解明されたところで、何かに流用することが出来るというロジックでもないだろうから、分からないままにしておいても然程問題は無いと考えている。


しかし、そのような状態でも明確に分かっていることは、索敵の術式などを使って気配を辿った時には、現存のヒト科の肉体を持っていても、現存のヒト科そのものとは全く異なる反応が出てくる。


そういった反応が現れることまでは明確になっているが、反応の違いというものが明確になる理由については不明。
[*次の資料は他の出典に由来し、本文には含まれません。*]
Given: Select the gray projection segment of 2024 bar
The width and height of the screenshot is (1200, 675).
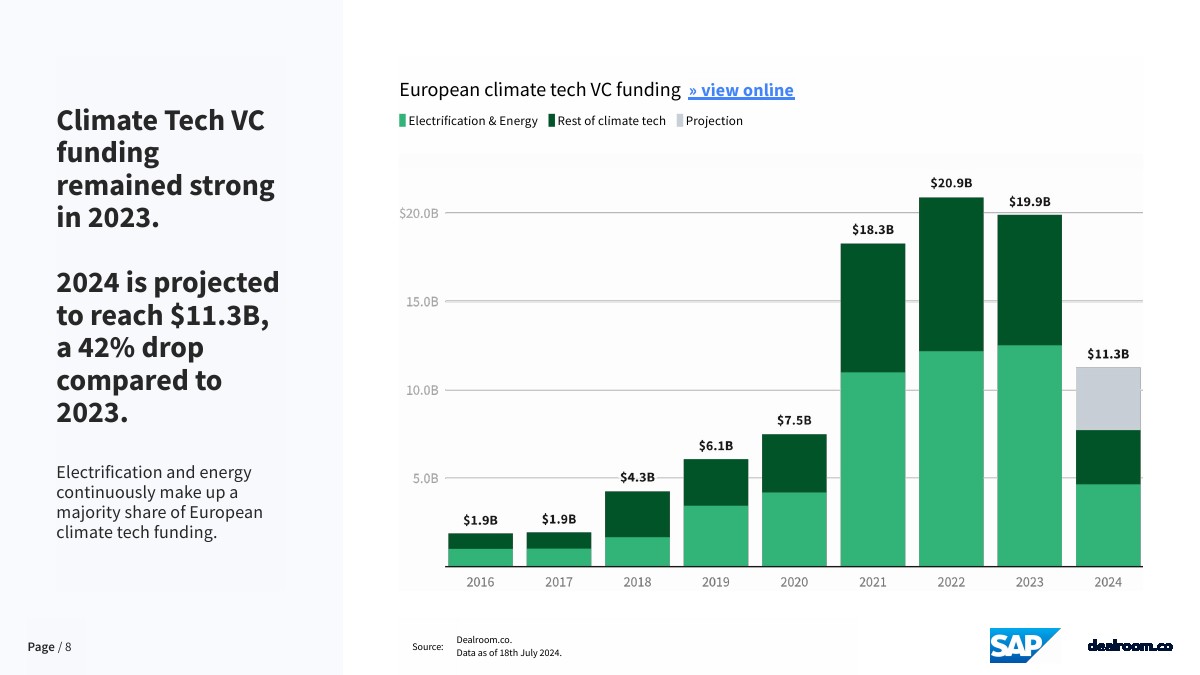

こちらに関しても、仮説すらも立てられないほどに複雑怪奇な案件となっている。



まぁ、研究員やら科学者やらも自分自身の体の事を全て把握している訳でも無い。それどころか、分からない事の方が多いのが当然という見方になっているくらいだ。


肉体という存在について、どういう形態をとっているにしろ、分からないことがあるのは至極当然という認識でいる方が正しいだろう。


"肉体"という存在の謎を全て解き明かすことが出来た人が居るならば、その人は世界から祝福されながら、余命を楽しく謳歌する権利はあるだろう。


専門家からではなくとも、私のような素人が謎を解き明かしてもいいので、配信業や芸能活動が本格的に行き詰まった時には、有り余った資金を使って、自分なりに色々と自分の体を使って研究して、専門家よりも先に"肉体"の謎を解明し続けるというのも面白いだろう。


人生を懸けた最高の研究だな。夏休みの自由研究のスケールを莫大な規模にしただけと思えば、莫大な規模にしたくらいならば案外やれてしまうのでは?と思ってしまうのは私だけかもしれないが、これからの人生の選択肢としては周りがどう思うと現段階では保留にするつもりである。